My Health Record targeted in hack attempt, inquiry heard

By Shannon Jenkins

Wednesday May 20, 2020


The federal government’s online medical database was recently the target of an attempted hack from an unknown attacker, an inquiry into the cyber resilience of government entities has heard.

The Australian Digital Health Agency — the system operator for My Health Record — on Tuesday told the Joint Committee on Public Accounts and Audit that it has identified two potential data breaches this financial year.

The first was an attempted “hack” on the external perimeter of the My Health Record System, and the second on a state healthcare facility, according to ADHA national health CIO Ronan O’Connor.

“The first notification was reported to the Office of the Australian Information Commissioner and that was related to a potential compromise to external information technology infrastructures supporting the wider My Health Record system,” he said.

“I want to assure the committee there was no access into the My Health Record whatsoever, no health information or personal, sensitive information was accessed.”

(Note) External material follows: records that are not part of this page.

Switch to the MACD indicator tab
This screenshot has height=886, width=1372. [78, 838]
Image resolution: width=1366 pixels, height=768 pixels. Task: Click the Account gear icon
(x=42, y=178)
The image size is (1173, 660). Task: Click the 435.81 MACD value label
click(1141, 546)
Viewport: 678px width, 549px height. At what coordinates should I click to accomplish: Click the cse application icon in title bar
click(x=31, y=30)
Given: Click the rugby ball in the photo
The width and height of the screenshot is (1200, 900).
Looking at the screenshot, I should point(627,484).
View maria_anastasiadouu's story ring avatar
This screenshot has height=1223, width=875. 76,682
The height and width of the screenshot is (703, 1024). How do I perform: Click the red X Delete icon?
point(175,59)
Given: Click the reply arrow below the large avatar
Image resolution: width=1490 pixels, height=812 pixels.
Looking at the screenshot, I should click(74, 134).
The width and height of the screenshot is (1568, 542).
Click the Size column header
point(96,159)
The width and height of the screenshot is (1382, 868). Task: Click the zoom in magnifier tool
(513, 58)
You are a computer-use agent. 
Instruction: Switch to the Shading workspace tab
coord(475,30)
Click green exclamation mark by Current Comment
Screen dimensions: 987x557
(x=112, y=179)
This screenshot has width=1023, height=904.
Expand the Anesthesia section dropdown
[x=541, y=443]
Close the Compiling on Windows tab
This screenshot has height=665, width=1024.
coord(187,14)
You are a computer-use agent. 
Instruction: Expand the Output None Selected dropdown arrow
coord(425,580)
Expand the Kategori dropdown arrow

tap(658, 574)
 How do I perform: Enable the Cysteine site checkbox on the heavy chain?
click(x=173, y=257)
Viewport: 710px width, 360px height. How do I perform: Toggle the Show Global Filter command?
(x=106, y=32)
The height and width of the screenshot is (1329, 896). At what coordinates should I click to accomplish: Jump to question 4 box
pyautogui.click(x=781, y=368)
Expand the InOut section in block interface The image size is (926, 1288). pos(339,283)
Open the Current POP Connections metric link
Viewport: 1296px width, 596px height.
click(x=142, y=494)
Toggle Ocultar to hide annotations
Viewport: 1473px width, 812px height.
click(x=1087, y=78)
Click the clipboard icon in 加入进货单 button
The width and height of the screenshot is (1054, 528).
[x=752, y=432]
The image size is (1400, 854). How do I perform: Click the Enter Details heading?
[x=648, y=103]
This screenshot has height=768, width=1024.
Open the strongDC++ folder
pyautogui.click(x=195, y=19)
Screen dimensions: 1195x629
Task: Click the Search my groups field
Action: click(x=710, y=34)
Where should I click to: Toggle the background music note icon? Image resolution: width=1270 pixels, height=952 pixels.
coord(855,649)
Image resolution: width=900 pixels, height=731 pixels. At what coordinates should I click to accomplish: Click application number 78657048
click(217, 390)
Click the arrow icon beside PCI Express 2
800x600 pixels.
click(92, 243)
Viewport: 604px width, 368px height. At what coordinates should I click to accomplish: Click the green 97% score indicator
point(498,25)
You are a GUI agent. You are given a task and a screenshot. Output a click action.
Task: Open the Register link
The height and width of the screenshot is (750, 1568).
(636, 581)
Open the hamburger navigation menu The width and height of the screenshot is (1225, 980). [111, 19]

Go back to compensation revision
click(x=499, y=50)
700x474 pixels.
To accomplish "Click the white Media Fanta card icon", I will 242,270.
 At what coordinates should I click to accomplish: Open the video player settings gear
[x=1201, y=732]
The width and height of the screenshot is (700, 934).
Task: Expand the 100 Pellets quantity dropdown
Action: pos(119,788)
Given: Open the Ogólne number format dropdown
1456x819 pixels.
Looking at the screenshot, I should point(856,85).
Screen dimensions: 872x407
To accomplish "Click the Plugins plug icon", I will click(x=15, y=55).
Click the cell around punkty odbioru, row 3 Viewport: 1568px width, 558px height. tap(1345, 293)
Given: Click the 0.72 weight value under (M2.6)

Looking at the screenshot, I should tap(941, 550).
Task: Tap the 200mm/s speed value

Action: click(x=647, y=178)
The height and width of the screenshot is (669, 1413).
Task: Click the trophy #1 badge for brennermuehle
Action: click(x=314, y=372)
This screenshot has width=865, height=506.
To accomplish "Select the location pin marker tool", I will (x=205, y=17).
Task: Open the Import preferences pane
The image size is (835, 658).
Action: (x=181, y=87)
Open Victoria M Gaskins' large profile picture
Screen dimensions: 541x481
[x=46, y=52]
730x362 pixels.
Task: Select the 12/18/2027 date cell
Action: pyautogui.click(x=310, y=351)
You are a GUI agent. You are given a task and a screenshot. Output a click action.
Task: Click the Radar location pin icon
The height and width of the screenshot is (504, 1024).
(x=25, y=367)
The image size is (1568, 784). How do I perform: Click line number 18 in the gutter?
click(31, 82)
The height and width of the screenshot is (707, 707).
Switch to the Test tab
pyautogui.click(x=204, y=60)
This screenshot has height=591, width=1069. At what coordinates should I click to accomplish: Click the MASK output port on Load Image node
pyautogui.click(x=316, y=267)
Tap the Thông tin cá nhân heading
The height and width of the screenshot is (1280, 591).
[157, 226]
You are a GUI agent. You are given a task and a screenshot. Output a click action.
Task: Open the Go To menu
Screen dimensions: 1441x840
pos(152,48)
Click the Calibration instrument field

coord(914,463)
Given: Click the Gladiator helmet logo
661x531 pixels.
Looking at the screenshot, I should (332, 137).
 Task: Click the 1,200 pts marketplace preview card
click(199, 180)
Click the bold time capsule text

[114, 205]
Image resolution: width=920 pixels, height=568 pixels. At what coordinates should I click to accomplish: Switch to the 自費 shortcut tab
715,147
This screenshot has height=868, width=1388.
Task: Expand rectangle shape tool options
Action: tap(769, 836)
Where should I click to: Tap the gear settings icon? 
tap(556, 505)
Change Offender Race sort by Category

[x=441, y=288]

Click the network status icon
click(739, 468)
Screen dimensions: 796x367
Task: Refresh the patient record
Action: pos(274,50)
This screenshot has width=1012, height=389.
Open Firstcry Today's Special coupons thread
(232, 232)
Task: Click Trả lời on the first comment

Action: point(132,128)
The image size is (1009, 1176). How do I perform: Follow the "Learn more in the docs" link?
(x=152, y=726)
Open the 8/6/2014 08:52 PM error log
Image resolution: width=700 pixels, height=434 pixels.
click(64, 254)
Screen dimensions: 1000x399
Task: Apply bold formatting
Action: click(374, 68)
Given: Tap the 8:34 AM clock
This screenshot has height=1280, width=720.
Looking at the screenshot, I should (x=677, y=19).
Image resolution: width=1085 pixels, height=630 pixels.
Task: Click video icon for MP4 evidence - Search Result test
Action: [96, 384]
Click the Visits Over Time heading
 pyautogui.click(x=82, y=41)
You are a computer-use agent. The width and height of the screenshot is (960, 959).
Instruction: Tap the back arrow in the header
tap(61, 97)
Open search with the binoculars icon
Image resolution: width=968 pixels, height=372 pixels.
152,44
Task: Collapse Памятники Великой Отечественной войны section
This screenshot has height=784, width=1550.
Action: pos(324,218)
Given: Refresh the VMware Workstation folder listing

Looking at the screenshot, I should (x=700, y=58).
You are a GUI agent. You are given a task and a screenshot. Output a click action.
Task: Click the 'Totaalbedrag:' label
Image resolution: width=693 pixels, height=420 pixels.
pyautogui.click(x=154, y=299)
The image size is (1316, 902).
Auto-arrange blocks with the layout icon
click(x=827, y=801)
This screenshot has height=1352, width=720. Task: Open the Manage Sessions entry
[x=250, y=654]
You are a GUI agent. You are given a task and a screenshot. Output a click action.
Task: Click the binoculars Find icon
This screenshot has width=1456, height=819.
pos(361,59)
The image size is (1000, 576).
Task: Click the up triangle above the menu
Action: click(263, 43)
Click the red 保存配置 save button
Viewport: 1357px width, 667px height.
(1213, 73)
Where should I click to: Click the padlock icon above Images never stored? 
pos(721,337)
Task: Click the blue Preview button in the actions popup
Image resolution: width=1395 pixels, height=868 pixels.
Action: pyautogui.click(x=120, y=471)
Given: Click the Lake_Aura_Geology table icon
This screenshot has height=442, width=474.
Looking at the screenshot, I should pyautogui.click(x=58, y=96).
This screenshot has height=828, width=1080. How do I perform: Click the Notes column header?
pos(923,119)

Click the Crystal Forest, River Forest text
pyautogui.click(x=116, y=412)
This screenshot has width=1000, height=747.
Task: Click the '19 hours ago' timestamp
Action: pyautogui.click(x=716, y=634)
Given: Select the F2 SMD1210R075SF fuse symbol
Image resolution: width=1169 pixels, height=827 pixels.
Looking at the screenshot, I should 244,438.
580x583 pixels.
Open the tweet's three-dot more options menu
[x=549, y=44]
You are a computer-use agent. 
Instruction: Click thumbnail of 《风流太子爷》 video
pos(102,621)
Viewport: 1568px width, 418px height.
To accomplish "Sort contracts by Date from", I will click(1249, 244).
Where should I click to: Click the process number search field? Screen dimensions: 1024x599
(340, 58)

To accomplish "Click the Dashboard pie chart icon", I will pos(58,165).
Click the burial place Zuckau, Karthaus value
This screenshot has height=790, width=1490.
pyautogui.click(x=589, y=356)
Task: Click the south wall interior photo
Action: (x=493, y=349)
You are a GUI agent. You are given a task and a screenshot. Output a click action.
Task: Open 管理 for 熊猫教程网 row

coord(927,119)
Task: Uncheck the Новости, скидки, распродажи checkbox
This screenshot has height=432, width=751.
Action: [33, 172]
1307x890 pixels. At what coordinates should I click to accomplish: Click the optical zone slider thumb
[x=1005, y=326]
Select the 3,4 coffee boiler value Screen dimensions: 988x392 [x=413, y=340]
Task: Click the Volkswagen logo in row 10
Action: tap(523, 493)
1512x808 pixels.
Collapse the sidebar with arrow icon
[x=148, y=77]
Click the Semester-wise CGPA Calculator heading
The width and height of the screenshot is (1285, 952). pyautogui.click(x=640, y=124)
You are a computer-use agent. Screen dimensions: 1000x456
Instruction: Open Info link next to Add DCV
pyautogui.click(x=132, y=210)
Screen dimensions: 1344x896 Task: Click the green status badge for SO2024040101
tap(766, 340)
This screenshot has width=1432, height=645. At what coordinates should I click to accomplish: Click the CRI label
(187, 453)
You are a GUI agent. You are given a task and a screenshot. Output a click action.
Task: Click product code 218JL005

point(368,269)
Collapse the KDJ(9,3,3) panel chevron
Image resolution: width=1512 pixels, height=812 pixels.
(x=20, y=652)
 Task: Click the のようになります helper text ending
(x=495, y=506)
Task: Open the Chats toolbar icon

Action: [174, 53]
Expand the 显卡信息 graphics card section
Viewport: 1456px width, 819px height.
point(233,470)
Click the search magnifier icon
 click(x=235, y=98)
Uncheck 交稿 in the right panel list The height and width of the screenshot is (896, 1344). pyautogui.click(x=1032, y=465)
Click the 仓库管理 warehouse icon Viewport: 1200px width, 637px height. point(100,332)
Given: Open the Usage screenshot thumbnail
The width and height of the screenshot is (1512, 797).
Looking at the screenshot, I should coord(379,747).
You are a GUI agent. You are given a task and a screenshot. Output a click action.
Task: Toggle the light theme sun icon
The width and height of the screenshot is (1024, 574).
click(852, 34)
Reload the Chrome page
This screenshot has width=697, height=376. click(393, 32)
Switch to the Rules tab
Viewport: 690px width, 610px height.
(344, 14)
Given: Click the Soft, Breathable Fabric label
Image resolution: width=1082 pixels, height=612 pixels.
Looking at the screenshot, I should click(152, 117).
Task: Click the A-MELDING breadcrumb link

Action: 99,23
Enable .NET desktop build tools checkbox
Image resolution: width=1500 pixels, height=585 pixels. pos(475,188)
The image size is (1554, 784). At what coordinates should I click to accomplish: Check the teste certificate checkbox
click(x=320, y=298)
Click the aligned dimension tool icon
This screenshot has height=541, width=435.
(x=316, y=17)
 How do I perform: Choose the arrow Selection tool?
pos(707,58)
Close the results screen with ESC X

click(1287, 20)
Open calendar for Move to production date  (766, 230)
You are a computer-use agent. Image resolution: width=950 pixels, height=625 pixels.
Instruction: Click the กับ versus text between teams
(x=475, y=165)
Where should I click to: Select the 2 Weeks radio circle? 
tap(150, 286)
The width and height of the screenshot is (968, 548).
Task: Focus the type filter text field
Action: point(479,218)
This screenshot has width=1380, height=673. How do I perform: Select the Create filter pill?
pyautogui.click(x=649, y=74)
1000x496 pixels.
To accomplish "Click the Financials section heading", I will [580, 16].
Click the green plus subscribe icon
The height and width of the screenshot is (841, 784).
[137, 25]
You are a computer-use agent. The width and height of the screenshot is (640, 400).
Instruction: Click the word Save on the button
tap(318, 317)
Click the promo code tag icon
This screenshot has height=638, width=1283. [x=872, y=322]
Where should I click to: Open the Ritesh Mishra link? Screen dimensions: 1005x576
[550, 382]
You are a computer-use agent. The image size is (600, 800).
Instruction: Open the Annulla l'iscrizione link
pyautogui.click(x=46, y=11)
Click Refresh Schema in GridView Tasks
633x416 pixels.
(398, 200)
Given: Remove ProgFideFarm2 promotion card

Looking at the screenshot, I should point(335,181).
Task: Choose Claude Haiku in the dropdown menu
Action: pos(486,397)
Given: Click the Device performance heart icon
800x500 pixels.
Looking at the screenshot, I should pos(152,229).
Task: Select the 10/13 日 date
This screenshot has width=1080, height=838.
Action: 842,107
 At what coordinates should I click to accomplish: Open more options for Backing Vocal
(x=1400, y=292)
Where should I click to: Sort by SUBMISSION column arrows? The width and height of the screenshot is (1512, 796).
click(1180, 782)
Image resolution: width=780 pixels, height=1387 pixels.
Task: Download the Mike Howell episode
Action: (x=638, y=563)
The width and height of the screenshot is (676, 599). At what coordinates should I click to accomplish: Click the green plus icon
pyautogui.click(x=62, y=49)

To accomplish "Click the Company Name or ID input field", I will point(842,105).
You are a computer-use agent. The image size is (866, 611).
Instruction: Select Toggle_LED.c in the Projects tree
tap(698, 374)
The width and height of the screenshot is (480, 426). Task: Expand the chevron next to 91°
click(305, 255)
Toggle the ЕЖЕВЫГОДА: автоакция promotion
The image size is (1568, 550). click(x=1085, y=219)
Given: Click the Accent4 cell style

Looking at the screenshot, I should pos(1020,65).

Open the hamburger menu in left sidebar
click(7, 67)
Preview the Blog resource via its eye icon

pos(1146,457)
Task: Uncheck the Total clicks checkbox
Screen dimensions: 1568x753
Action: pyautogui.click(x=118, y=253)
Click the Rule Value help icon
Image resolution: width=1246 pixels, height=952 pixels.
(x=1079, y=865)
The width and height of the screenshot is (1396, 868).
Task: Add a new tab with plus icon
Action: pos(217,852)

He said the agency had worked with the Australian Cyber Security Centre following the incident, and “there were no further investigations”.

Despite the ADHA’s security monitoring tools having identified a “potential vulnerability” in the system, O’Connor said the agency could not identify the attacker.

In regards to the second incident, O’Connor said the healthcare facility “became aware their system had potentially been hacked”, but “there was no compromise”.

In a November audit report the national auditor-general Grant Hehir found the implementation of the My Health Record system was “largely effective”. However, the management of shared cybersecurity risks — particularly in third-party software vendors and healthcare provider organisations — was found in need of improvement.

Hehir said the ADHA had failed to undertake any privacy risk assessments of the system, noting the agency had funded the OAIC to conduct at least four privacy reviews between October 2017 and June 2019, but none were completed.

READ MORE: My Health Record ‘largely effective’ despite security risks, audit finds

O’Connor reassured the committee that My Health Record has “quite a comprehensive system for security monitoring”, and revealed the ADHA has set up its own cybersecurity centre. He said the agency would soon implement a security-focused e-learning initiative.

The Department of Health told the inquiry it was a requirement for all registered My Health Record participants to have a written security policy covering a range of issues.

ADHA CEO Bettina McMahon noted cyber resilience is also addressed in the My Health Record Act.